Logo Questions Linux Laravel Mysql Ubuntu Git Menu
 

Highlight on ElasticSearch autocomplete

I have the following data to be indexed on ElasticSearch.

enter image description here

I want to implement an autocomplete feature, and highlight why a specific document matched a query.

This are the settings of my index:

{
    "settings": {
        "number_of_shards": 1, 
        "analysis": {
            "filter": {
                "autocomplete_filter": { 
                    "type":     "edge_ngram",
                    "min_gram": 1,
                    "max_gram": 15
                }
            },
            "analyzer": {
                "autocomplete": {
                    "type":      "custom",
                    "tokenizer": "standard",
                    "filter": [
                        "autocomplete_filter" 
                    ]
                }
            }
        }
    }
}

Index Analyzing

  • Splits text on word boundaries.
  • Removes pontuation.
  • Lowercases
  • Edge NGrams each token

So the Inverted Index looks like:

enter image description here

This is how i defined the mappings for a name field:

{
    "index_type": {
        "properties": {
            "name": {
                "type":     "string",
                "index_analyzer":  "autocomplete", 
                "search_analyzer": "standard" 
            }
        }
    }
}

When I query:

GET http://localhost:9200/index/type/_search

{
    "query": {
        "match": {
            "name": "soft"
        }
    },
    "highlight": {
        "fields" : {
            "name" : {}
        }
    }
}

Search for: soft

Applying the Standard Tokenizer, the "soft" is the term, to find on the inverted index.

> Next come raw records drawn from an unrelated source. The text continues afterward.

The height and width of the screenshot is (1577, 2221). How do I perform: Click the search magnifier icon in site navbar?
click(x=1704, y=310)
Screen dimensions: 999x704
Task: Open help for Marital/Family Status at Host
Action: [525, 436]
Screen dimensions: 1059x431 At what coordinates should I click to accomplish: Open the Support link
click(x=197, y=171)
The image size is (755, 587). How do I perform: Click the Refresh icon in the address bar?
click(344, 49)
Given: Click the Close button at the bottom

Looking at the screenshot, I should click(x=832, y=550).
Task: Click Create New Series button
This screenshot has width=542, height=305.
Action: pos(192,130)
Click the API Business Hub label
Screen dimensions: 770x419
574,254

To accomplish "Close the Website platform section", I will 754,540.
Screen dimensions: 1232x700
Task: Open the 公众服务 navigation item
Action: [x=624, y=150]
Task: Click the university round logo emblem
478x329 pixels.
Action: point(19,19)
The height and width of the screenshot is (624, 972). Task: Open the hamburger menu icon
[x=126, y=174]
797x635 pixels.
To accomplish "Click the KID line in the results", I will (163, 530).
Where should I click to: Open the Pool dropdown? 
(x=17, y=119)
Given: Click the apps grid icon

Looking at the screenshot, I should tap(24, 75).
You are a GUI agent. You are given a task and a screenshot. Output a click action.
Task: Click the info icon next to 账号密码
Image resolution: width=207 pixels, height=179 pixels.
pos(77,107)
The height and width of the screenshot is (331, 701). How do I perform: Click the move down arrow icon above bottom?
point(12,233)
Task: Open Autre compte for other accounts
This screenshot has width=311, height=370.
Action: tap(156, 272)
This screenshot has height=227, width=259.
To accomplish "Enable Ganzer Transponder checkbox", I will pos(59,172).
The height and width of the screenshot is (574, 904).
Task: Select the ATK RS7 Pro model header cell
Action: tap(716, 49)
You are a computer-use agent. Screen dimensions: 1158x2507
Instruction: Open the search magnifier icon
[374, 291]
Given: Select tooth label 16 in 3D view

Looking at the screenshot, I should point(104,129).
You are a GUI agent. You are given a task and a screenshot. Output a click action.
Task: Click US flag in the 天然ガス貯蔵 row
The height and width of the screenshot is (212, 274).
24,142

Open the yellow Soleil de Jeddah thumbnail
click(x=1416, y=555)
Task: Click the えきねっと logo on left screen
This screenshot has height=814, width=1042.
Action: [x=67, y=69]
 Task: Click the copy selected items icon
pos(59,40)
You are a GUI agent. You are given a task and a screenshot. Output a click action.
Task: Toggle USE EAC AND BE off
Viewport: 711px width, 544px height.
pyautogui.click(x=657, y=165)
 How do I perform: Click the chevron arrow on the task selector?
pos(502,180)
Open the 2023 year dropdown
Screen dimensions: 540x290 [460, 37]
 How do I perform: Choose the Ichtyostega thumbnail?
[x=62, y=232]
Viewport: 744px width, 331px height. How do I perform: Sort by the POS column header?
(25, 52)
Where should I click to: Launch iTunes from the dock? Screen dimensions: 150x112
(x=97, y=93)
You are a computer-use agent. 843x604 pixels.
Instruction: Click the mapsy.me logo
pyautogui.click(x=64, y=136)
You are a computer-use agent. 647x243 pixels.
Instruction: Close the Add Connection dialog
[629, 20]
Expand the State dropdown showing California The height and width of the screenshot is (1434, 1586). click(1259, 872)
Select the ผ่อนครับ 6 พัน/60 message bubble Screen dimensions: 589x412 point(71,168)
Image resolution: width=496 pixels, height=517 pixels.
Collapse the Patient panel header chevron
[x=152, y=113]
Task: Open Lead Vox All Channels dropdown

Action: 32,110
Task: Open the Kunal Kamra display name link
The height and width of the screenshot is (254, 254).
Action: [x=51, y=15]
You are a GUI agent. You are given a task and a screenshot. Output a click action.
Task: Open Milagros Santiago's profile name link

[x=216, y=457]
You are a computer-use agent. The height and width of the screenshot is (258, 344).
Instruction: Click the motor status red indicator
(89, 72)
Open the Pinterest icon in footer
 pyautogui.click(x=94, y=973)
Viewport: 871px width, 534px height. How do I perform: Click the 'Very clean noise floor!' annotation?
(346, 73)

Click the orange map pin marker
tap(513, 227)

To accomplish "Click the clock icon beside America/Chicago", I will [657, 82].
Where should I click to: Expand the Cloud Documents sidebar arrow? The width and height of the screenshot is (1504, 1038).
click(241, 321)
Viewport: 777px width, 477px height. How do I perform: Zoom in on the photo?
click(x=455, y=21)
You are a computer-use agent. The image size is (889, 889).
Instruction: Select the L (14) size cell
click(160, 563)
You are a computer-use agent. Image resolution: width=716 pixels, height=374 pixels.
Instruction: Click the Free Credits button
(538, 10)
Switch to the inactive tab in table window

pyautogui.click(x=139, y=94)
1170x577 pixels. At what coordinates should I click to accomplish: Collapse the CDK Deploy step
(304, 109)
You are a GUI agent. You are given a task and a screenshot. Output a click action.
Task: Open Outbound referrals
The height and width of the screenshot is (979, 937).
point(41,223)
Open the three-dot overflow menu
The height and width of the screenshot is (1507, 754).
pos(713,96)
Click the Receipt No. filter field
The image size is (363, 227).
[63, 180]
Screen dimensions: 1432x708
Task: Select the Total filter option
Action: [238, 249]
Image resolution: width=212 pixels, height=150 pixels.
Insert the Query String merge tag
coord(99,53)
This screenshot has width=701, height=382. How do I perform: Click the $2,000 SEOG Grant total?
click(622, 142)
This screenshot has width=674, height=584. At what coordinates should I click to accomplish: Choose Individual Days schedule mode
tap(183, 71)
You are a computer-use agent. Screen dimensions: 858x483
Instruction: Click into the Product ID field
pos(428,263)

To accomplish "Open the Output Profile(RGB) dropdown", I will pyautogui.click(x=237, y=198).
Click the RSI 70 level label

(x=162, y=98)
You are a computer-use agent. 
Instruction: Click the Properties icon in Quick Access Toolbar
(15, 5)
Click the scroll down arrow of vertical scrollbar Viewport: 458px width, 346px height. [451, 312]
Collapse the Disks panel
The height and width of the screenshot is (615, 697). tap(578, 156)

This search matches the Documents: 1, 3, 4, 5, 6, 7 which is correct, but the highlighted part I would expect to be "soft" and not the whole word:

{
  "hits": [
    {
      "_source": {
        "name": "SoftwareRocks everytime"
      },
      "highlight": {
        "name": [
          "<em>SoftwareRocks</em> everytime"
        ]
      }
    },
    {
      "_source": {
        "name": "Software AG"
      },
      "highlight": {
        "name": [
          "<em>Software</em> AG"
        ]
      }
    },
    {
      "_source": {
        "name": "Software AG2"
      },
      "highlight": {
        "name": [
          "<em>Software</em> AG2"
        ]
      }
    },
    {
      "_source": {
        "name": "Op Software AG good software better"
      },
      "highlight": {
        "name": [
          "Op <em>Software</em> AG good <em>software</em> better"
        ]
      }
    },
    {
      "_source": {
        "name": "Op Software AG"
      },
      "highlight": {
        "name": [
          "Op <em>Software</em> AG"
        ]
      }
    },
    {
      "_source": {
        "name": "is soft ware ok"
      },
      "highlight": {
        "name": [
          "is <em>soft</em> ware ok"
        ]
      }
    }
  ]
}

Search for: software ag

Applying the Standard Tokenizer, the "software ag" is transformed into "software" and "ag", to find on the inverted index. This search matches the Documents: 1, 3, 4, 5, 6, which is correct, but the highlighted part I would expect to be "software" and "ag" and not the whole word around "software" and "ag":

{
  "hits": [
    {
      "_source": {
        "name": "Software AG"
      },
      "highlight": {
        "name": [
          "<em>Software</em> <em>AG</em>"
        ]
      }
    },
    {
      "_source": {
        "name": "Software AG2"
      },
      "highlight": {
        "name": [
          "<em>Software</em> <em>AG2</em>"
        ]
      }
    },
    {
      "_source": {
        "name": "Op Software AG"
      },
      "highlight": {
        "name": [
          "Op <em>Software</em> <em>AG</em>"
        ]
      }
    },
    {
      "_source": {
        "name": "Op Software AG good software better"
      },
      "highlight": {
        "name": [
          "Op <em>Software</em> <em>AG</em> good <em>software</em> better"
        ]
      }
    },
    {
      "_source": {
        "name": "SoftwareRocks everytime"
      },
      "highlight": {
        "name": [
          "<em>SoftwareRocks</em> everytime"
        ]
      }
    }
  ]
}

I read the highlight documentation on elasticsearch, but I cannot understand how the highlighting is performed. For the two examples above I expect only the matched token on the inverted index to be highlighted and not the whole word. Can anyone help how to highlight only the passed value?

Update

So, in seems that on ElasticSearch website, the autocomplete on the server side is similar to my implementation. However it seems that they highlight the matched query on the client. If they do like this, I started to think that there is not a proper solution to do it on ElasticSearch side, so I implemented the highlight feature on server side instead of on client side(as they seem to do).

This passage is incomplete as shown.